Brannan leaned in a little, and his voice became softly suffused with a sense of confidentiality. ‘You won’t be advertising the fact that he was staying here, will you? It wouldn’t be good for business.’

Brodie opened his eyes and felt a wave of fatigue wash over him, as if he had just endured a long, sleepless night. ‘I’m afraid I can’t say what the press will or won’t report in relation to the case, Mr Brannan. I suspect that if his death was the result of natural causes, or an accident, they won’t pay it very much attention at all.’

‘Well, what else would it be?’ Brannan seemed surprised.

‘Until Dr Roy has conducted her post-mortem, nothing can be ruled out, including foul play.’

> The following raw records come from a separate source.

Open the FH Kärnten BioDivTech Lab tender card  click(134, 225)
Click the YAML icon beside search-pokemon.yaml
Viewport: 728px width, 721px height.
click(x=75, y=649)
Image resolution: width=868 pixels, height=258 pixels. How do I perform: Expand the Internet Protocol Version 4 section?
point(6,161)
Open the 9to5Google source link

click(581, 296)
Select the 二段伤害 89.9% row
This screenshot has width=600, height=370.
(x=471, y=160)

The hotel proprietor frowned. ‘Murder, you mean?’

Brodie shrugged. He had assumed that this was self-evident.

‘But who would want to murder him?’

‘We don’t know that anyone did. But if he was, then it’ll be my job to find out who killed him and why.’

Brannan stood staring forlornly at his reflection in the window. ‘Never even thought of that. Let’s just hope he fell, or had a heart attack or something. Can’t afford to lose any more business.’ He folded his arms across his chest.

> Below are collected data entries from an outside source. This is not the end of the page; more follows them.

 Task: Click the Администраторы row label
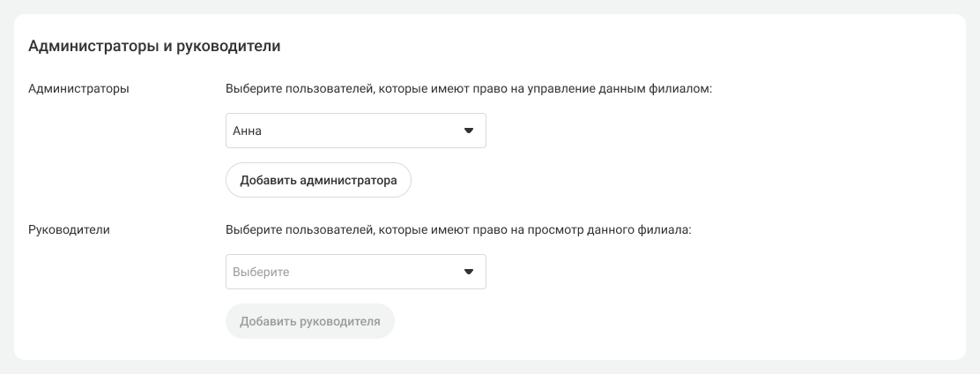point(79,88)
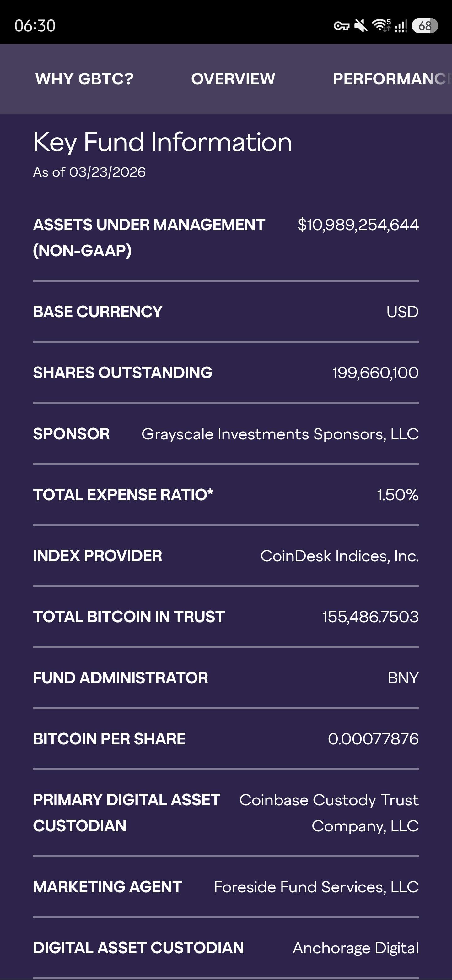Image resolution: width=452 pixels, height=980 pixels.
Task: Tap the VPN key status icon
Action: (341, 26)
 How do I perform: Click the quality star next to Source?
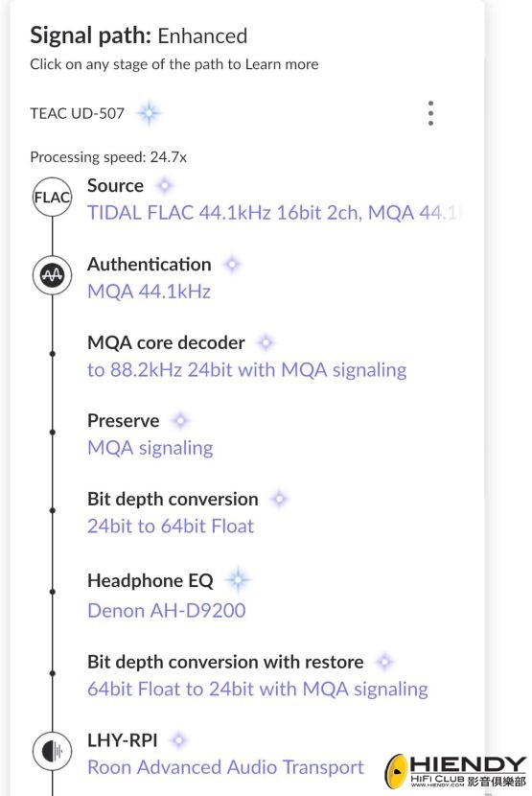(x=165, y=186)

Sita said, ‘With all the snow you get here, you’d think it would be good for winter skiing.’

‘Oh, we have the snow, but not the infrastructure. And too much snow, if the experts are to be believed. Ballachulish A might have brought a lot of business, but it also buried us in bloody snowfall.’

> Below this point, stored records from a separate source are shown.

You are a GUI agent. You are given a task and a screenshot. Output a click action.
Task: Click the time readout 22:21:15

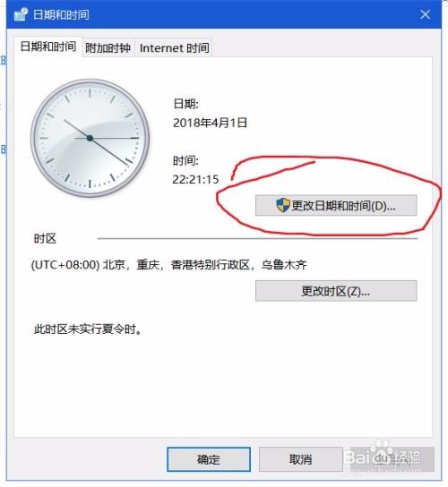point(195,179)
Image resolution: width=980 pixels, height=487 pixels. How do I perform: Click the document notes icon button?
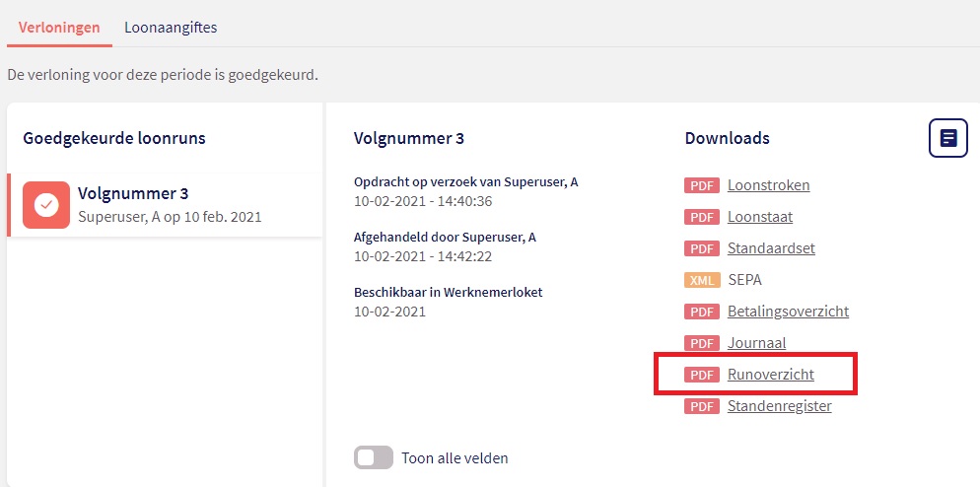click(x=947, y=137)
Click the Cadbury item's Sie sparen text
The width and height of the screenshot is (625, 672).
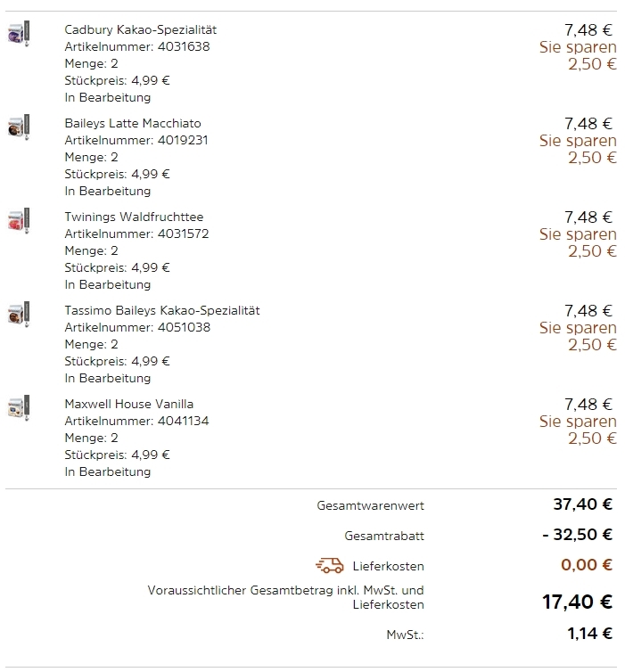coord(578,47)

Brodie frowned. ‘How’s that?’

‘So, to cool the reactor they use water from the loch, which then goes back in to recirculate. That raises the overall temperature of the loch, making it warmer in winter than the air. So winter precipitation almost always falls as snow. Kind of like the lake-effect snow they get in North America. The stuff just dumps on us. Metres of it at a time.’ That thought seemed to draw the curtain on his desire to talk to them any further. He said, ‘I’m afraid it’ll be a cold breakfast, unless the power comes back on again overnight.’ He made a tiny bow. ‘Sleep well.’ And he retreated into the dark of the hotel from which he had emerged half an hour earlier.

Brodie let out a long sigh of relief. ‘I thought he’d never go.’

‘Interesting, though,’ Sita said, ‘that it never occurred to him that Mr Younger might have been murdered.’

Brodie took a thoughtful sip of his DoubleWood. ‘Well, in truth, it does seem unlikely. I mean, if someone had killed him, they would hardly drag him halfway up a mountain to get rid of the body.’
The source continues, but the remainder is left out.